■ YOUR OBJECTIVE ■
Your reply is to be the lines below, exactly as written, with images omitted.

(Collected data)
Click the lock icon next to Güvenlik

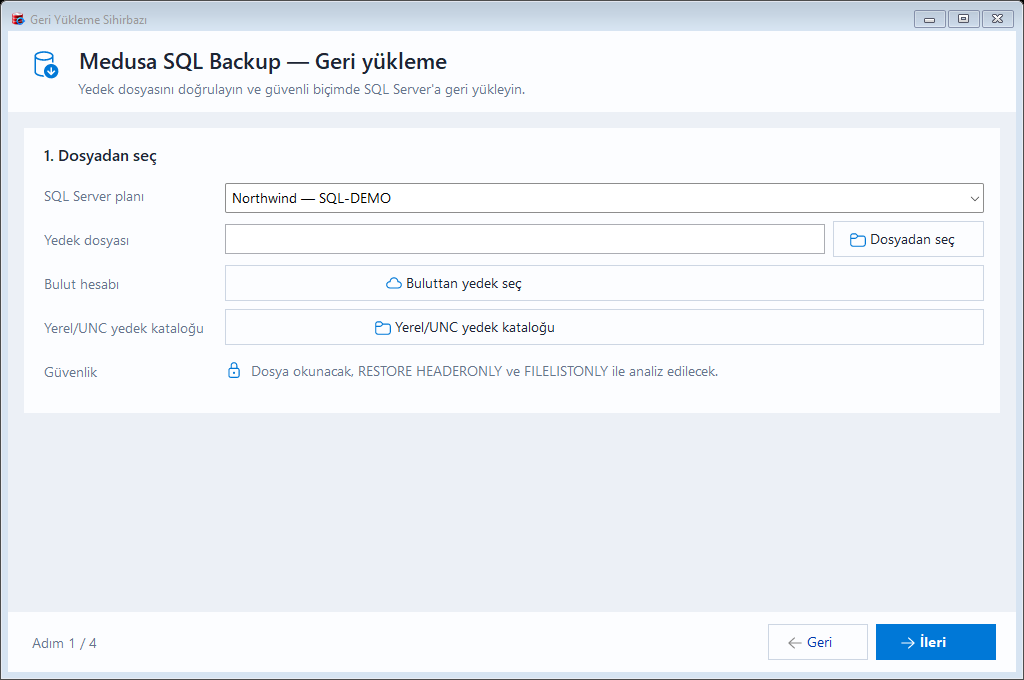(x=234, y=370)
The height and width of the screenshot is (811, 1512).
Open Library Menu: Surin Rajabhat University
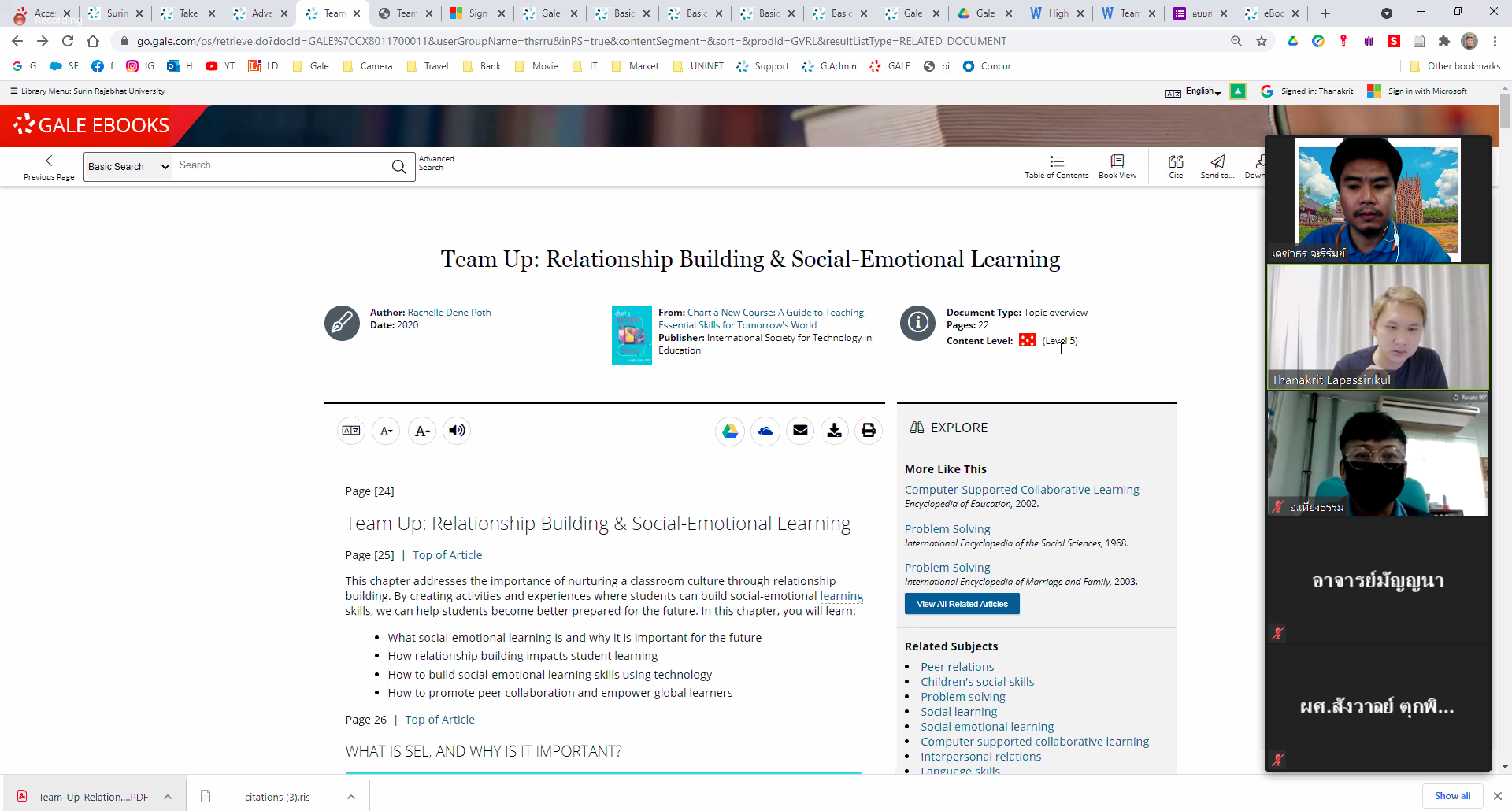87,91
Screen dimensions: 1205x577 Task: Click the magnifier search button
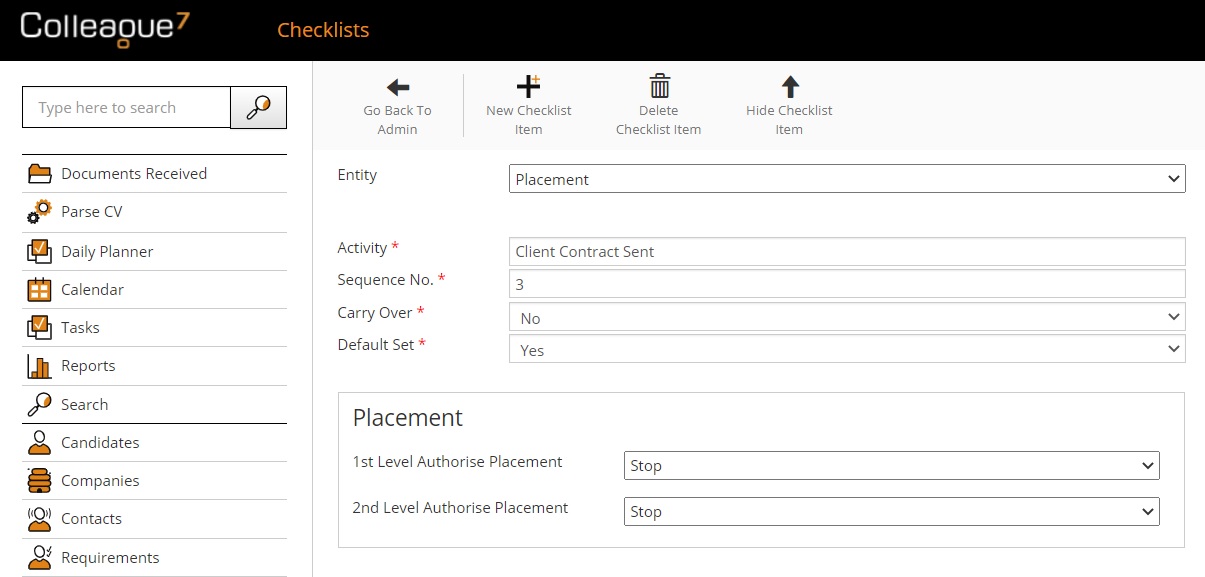click(x=258, y=108)
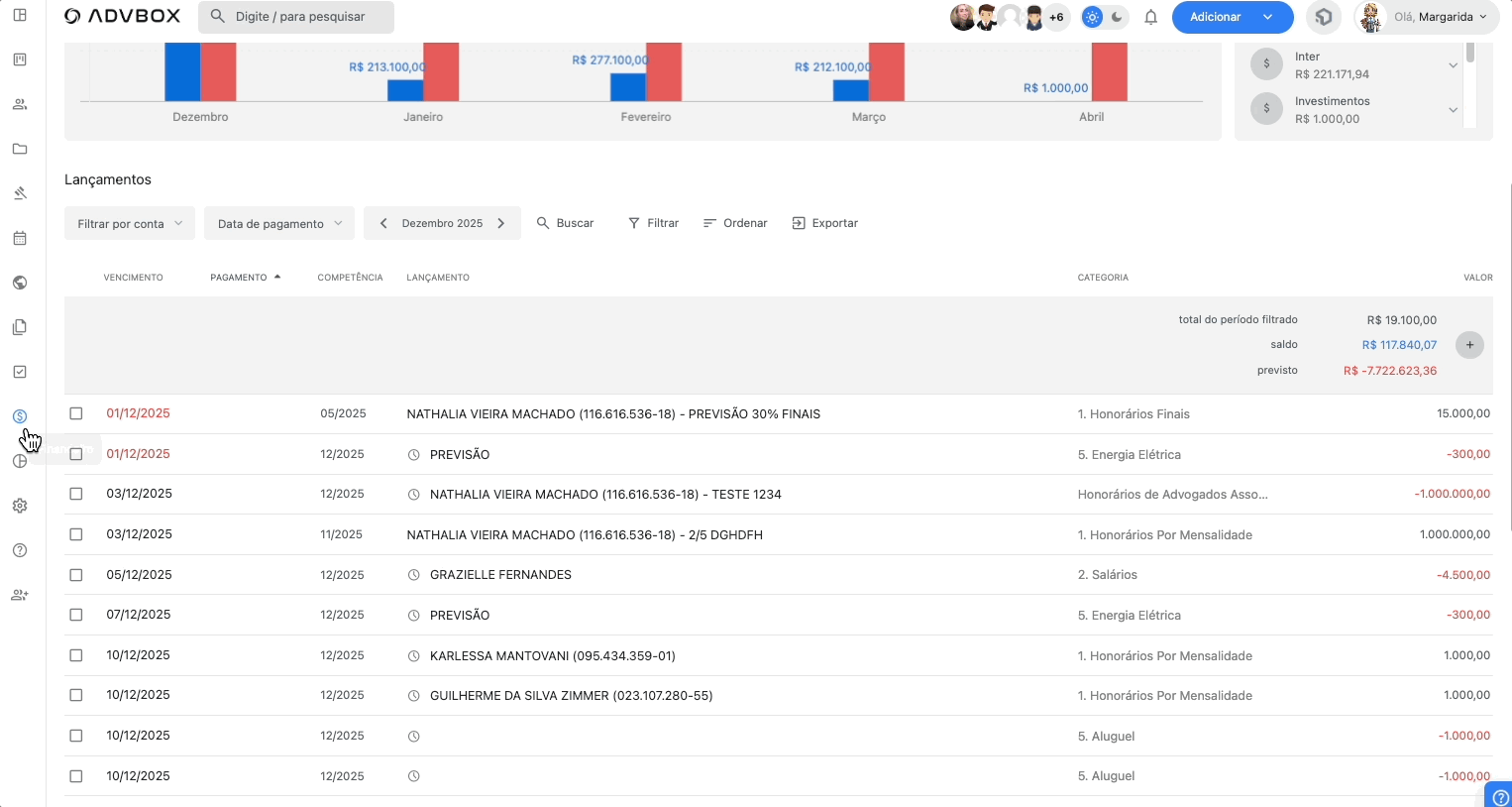Viewport: 1512px width, 807px height.
Task: Tick checkbox for first 01/12/2025 entry
Action: (76, 413)
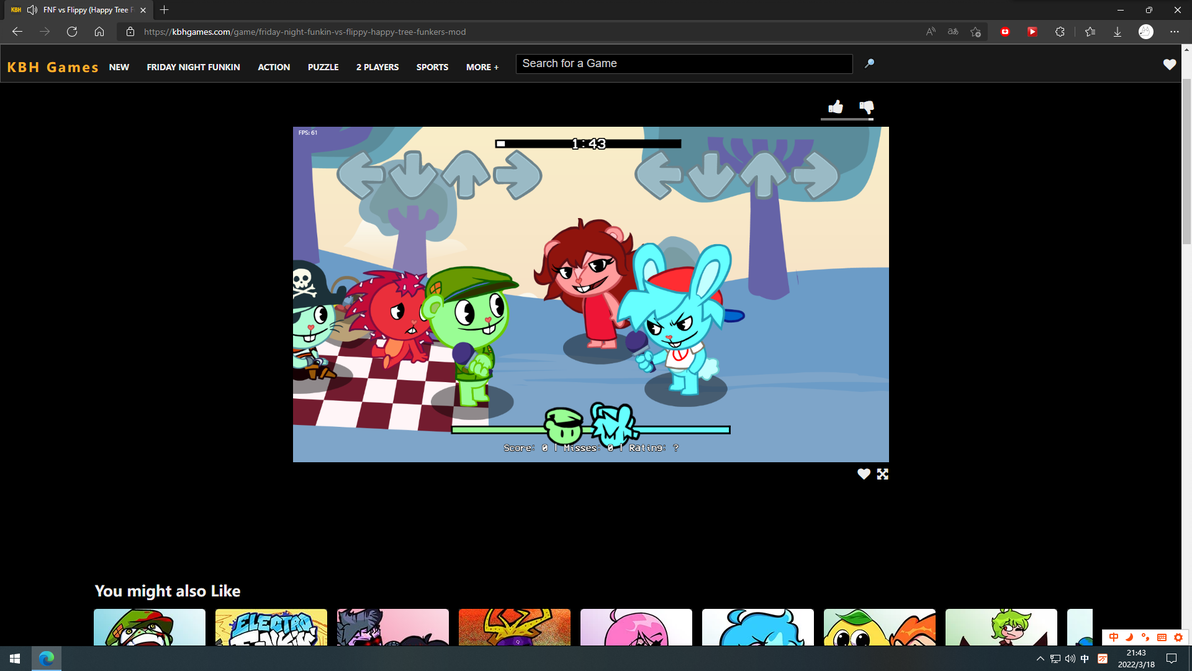Add this page to browser favorites
The width and height of the screenshot is (1192, 671).
pyautogui.click(x=976, y=32)
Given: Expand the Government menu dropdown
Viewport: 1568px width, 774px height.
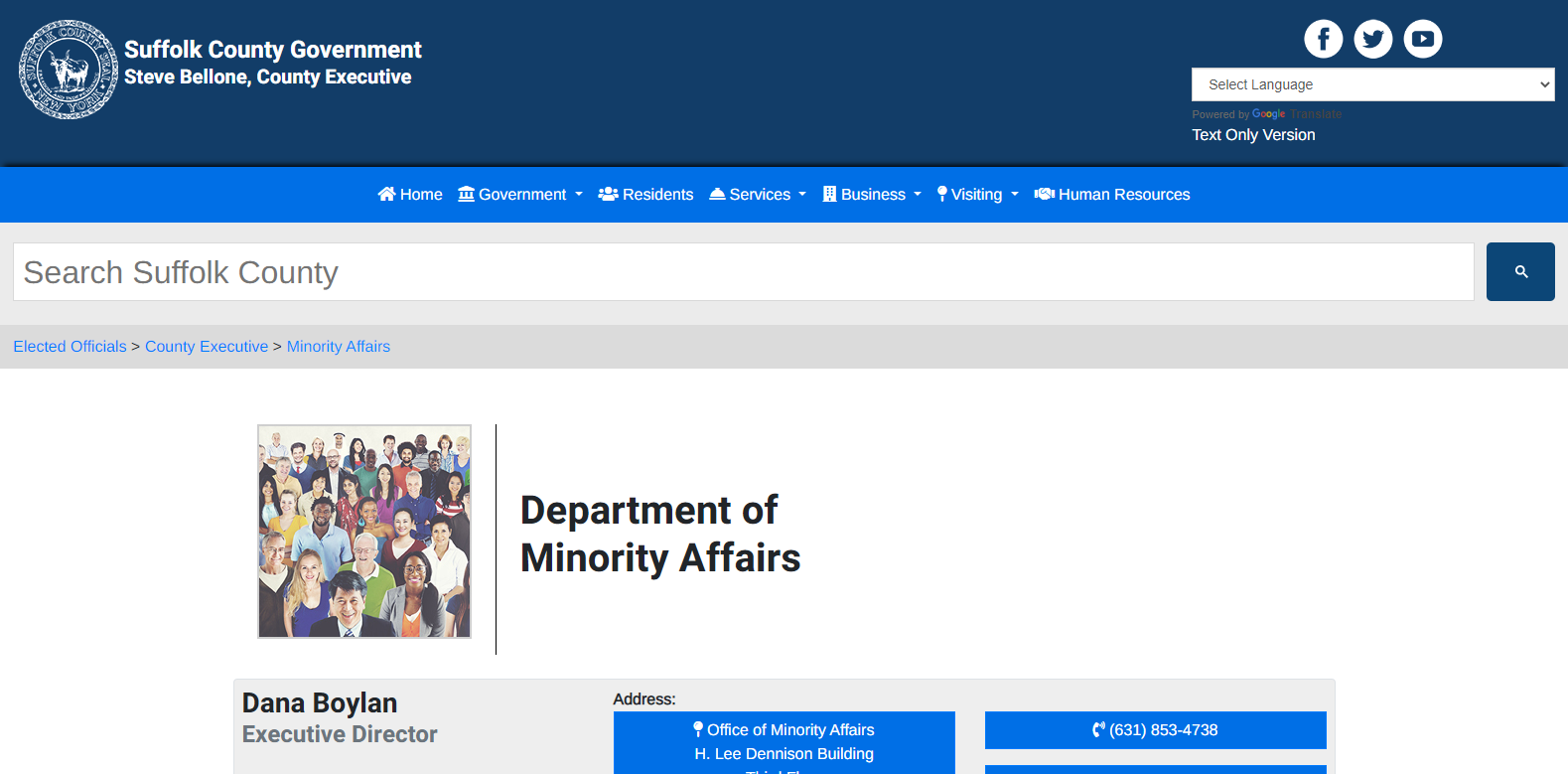Looking at the screenshot, I should point(520,195).
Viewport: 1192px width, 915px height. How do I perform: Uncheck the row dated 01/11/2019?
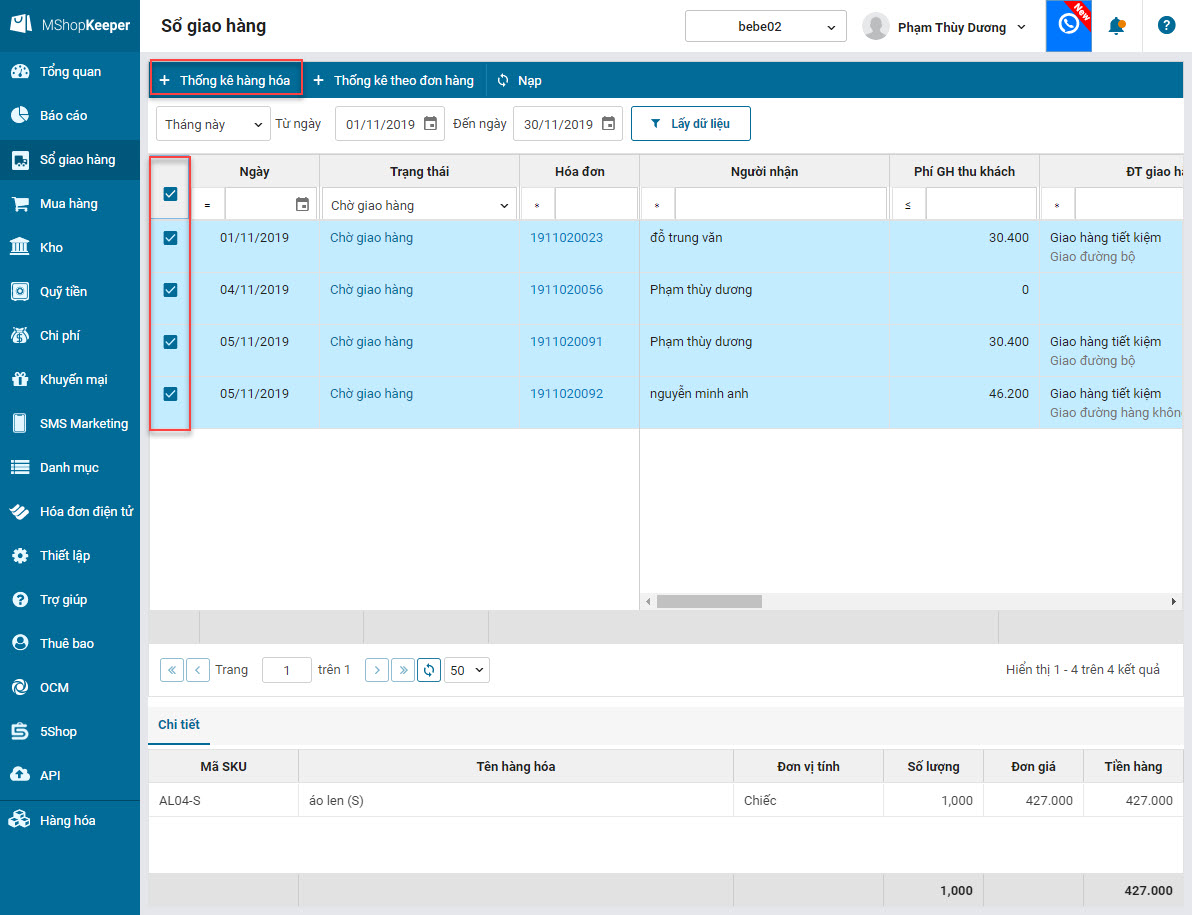170,238
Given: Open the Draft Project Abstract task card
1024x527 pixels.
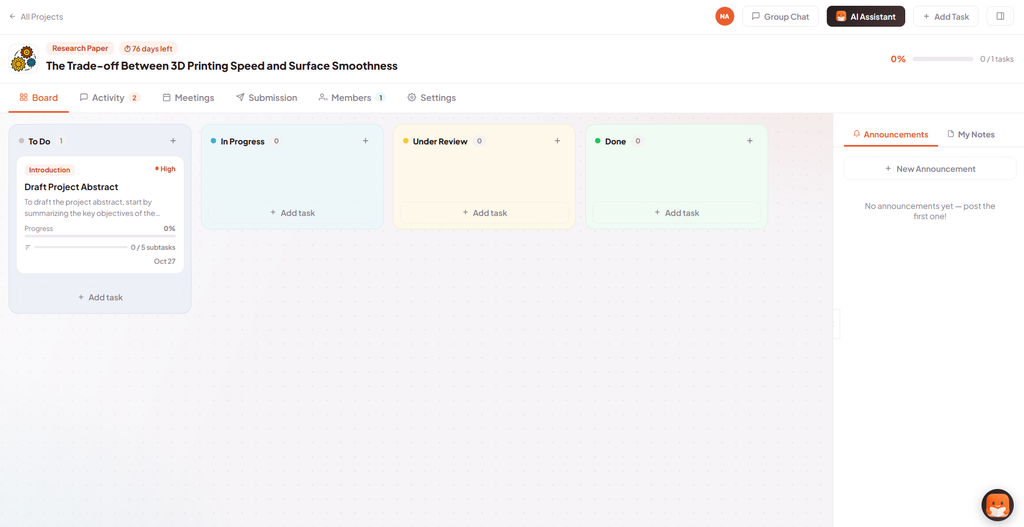Looking at the screenshot, I should pyautogui.click(x=100, y=215).
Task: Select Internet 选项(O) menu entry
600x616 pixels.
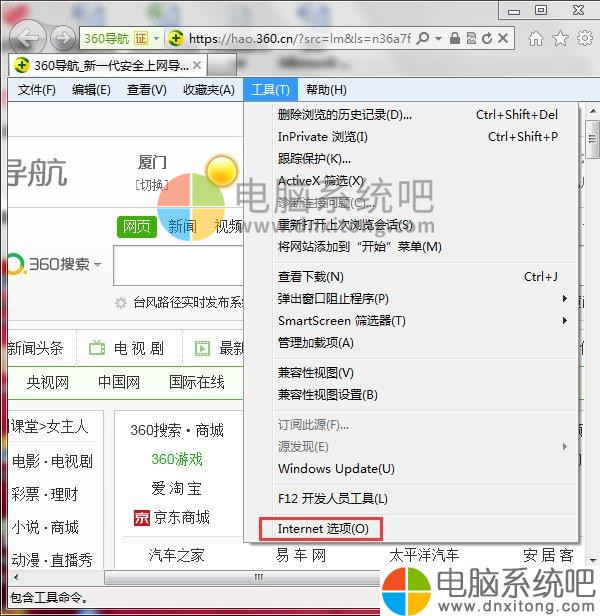Action: point(322,528)
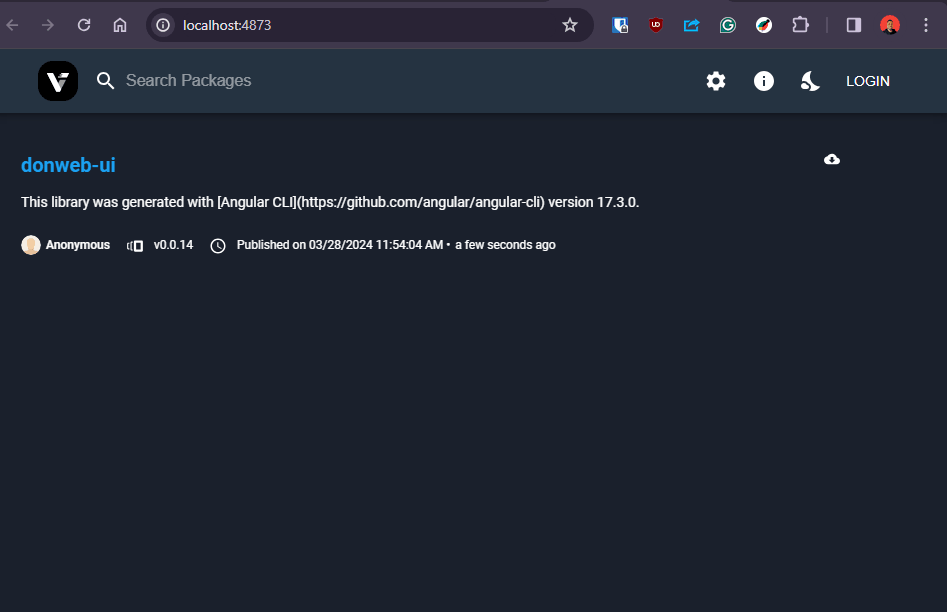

■ OUTPUT FOR THIS EXERCISE ■
Click the lock icon next to Güvenlik

(x=234, y=370)
The height and width of the screenshot is (811, 1512).
Open Library Menu: Surin Rajabhat University
87,91
Screen dimensions: 1205x577 Task: Click the magnifier search button
click(x=258, y=108)
Viewport: 1512px width, 807px height.
Task: Tick checkbox for first 01/12/2025 entry
Action: (76, 413)
Add this page to browser favorites
The width and height of the screenshot is (1192, 671).
pyautogui.click(x=976, y=32)
Given: Expand the Government menu dropdown
Viewport: 1568px width, 774px height.
Looking at the screenshot, I should point(520,195).
Viewport: 1192px width, 915px height. How do I perform: Uncheck the row dated 01/11/2019?
170,238
Given: Open the Draft Project Abstract task card
1024x527 pixels.
Looking at the screenshot, I should pyautogui.click(x=100, y=215).
Task: Select Internet 选项(O) menu entry
600x616 pixels.
Action: point(322,528)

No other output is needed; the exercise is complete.